### [Your instructions]
Filter the entries beneath this task, copying only the lines that hold the word "logo".
:: Data listing ::
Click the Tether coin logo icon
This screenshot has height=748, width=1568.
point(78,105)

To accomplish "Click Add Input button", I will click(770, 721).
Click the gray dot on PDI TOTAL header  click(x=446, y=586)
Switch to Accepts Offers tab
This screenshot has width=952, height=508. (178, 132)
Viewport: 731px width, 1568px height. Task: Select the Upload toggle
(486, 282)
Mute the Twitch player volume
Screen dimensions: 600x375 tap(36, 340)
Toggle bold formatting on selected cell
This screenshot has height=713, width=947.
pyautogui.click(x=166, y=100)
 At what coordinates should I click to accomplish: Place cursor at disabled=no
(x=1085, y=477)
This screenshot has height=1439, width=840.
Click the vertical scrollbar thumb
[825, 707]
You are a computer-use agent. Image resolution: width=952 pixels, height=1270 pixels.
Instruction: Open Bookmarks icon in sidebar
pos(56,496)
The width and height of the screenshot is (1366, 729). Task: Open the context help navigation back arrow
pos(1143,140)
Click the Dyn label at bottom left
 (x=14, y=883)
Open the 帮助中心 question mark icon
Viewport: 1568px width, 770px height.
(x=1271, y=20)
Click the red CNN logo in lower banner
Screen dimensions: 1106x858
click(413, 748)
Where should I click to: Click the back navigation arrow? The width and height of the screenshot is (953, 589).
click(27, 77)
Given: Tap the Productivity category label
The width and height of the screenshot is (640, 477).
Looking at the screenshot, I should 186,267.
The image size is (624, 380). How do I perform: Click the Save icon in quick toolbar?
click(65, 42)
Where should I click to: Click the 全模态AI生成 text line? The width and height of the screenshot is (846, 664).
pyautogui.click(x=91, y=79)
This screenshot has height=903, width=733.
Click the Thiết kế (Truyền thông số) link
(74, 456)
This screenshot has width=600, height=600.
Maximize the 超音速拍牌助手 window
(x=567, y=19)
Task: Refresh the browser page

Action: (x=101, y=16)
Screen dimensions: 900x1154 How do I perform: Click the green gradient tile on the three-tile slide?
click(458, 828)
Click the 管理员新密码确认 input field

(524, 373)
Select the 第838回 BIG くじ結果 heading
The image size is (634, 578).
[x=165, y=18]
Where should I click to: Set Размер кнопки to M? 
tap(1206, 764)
:::
### [Exercise result]
Click the Tether coin logo icon
Click the red CNN logo in lower banner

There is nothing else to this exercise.